帰れない山の映画専門家レビュー一覧

帰れない山

北イタリアの雄大なるモンテ・ローザ山麓を舞台に、都会育ちの少年と同い年の牛飼いの少年の友情と成長をたどる“大人の青春映画”。すべてを教えてくれた山と対峙し、それぞれが己と向き合い葛藤しながら、「ありのままの自分でいられる場所」を発見していく。イタリア文学の最高峰「ストレーガ賞」を受賞し、世界中で39言語に翻訳されているパオロ・コニェッティのベストセラー小説を忠実に映画化。第75回カンヌ国際映画祭にて審査員賞を受賞。主人公のピエトロ役には「マーティン・エデン」で第76 回ヴェネツィア国際映画祭で男優賞に輝いたルカ・マリネッリ。
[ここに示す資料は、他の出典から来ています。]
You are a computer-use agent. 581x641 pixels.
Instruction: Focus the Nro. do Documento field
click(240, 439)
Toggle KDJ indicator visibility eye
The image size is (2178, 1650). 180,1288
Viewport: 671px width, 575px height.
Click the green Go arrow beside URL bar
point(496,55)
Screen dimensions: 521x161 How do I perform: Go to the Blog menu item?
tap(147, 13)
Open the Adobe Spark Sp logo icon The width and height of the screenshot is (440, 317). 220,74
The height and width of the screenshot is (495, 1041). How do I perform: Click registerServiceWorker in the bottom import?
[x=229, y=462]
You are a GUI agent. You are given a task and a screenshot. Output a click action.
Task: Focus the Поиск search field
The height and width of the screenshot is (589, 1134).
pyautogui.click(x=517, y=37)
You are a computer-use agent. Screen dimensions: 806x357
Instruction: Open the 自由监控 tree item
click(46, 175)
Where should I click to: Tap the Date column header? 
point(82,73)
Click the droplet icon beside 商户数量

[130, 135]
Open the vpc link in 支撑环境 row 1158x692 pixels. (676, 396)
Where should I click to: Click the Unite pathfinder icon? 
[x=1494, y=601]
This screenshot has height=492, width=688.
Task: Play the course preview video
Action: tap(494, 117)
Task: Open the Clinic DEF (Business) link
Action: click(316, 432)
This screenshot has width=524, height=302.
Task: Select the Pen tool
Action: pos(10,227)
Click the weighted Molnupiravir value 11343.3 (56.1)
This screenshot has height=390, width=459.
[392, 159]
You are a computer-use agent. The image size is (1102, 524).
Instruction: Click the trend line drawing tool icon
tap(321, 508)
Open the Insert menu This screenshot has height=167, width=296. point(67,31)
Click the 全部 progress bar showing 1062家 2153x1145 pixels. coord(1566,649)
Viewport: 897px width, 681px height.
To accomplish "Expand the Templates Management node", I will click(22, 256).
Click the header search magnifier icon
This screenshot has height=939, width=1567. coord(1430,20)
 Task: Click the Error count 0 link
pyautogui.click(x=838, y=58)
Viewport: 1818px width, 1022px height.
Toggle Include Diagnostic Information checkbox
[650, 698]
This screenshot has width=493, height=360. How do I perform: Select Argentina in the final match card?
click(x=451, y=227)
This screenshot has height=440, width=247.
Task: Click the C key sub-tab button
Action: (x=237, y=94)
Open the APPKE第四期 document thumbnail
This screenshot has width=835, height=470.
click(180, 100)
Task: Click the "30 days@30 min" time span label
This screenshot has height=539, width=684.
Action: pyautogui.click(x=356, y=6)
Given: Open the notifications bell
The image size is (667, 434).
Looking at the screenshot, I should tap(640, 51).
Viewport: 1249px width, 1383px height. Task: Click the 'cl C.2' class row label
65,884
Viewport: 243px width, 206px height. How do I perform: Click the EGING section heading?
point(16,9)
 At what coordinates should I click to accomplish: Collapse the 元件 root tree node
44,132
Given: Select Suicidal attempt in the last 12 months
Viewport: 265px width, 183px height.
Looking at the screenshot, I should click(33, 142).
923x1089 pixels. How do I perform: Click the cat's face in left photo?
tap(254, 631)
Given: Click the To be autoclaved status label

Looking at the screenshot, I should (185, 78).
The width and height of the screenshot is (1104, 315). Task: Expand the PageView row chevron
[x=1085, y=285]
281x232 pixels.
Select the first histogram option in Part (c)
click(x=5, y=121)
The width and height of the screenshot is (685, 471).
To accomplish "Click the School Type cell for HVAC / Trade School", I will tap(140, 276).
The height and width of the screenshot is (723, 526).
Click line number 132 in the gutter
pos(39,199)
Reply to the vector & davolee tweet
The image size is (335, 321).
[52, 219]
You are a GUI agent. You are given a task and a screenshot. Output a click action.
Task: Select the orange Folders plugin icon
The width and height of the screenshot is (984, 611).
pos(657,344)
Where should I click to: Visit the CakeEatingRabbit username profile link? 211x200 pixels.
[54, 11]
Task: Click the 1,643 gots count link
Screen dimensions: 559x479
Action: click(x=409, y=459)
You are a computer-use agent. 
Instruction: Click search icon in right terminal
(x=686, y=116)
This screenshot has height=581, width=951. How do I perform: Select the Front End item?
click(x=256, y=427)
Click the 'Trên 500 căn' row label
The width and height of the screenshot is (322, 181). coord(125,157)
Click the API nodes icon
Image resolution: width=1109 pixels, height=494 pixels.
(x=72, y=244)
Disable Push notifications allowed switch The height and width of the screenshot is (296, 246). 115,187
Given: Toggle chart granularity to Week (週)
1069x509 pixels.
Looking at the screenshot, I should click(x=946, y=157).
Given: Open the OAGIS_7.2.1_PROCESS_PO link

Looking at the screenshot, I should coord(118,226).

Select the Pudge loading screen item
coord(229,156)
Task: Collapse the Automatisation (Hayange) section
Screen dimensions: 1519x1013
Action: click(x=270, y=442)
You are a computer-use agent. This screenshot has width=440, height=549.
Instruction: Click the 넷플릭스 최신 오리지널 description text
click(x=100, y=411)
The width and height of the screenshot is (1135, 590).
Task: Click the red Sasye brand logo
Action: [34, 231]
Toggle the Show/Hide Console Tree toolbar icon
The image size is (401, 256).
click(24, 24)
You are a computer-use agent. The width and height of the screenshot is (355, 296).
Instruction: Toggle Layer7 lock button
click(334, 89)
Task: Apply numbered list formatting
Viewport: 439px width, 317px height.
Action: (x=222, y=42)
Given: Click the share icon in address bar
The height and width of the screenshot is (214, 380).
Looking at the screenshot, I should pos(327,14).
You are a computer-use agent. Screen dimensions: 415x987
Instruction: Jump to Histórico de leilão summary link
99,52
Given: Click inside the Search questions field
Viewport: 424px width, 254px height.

親友のブルーノ役には、「Sulla mia pelle(私の肌に)」(日本未公開)でダヴィッド・ディ・ドナテッロ主演男優賞を受賞したアレッサンドロ・ボルギ。「ビューティフル・ボーイ」で知られるベルギーの俊英、フェリックス・ヴァン・ヒュルーニンゲンが監督を務めた。
  • 映画監督/脚本家

    いまおかしんじ

    子供時代に出会った二人。すぐに仲良くなる。ちょっとした行き違いで二人は会わなくなる。時間が飛んでアッという間に青年になった二人。出会ってもぎこちなく目線を交わすだけ。またまた時間が飛んで再び出会う。二人とも髭モジャでいいおっさんになっている。お互いの髭を褒めあったりして微笑ましい。二人は会わなかった時間がなかったかのように仲良くなる。その後もケンカしたり疎遠になったりしながら二人の関係は続く。二人の背後に流れる時間を見ていたんだと気づく。

  • 文筆家/俳優

    睡蓮みどり

    大切な人との大切な時間を本作は丁寧に綴っていく。ピエトロとブルーノをどこかアラン・ドロンとジャン=ポール・ベルモンドを彷彿とさせる対照的なふたりが演じる。まったくタイプの違うふたりが、少しだけ似てくる瞬間がある。長い時間を、それは積み上げてきた時間だけでなく、積み上げられなかった空白の時間をも内包し、あるがままに受け止める。この映画が持つ豊かさはとても壮大で深く、過去の名作に並んでも引けをとることのない力強さを持っているだろう。

  • 映画批評家、都立大助教

    須藤健太郎

    ピエトロのナレーションで語られていく点に居心地の悪さを感じる。彼が語り手である以上、彼の自意識の物語にしかならないからだ。ピエトロとブルーノは対照的な存在なのではなく、その関係は一方的なものだ。都会の金持ちの子であるピエトロは家を出て、自分探しに興じる。そんな彼の輪郭を際立たせるために、山で貧困に喘ぎ先祖代々の家業を受け継ぐブルーノという存在が作られているだけの話である。ピエトロが十分に成熟すれば、ブルーノはもう用無しだといわんばかりの結末。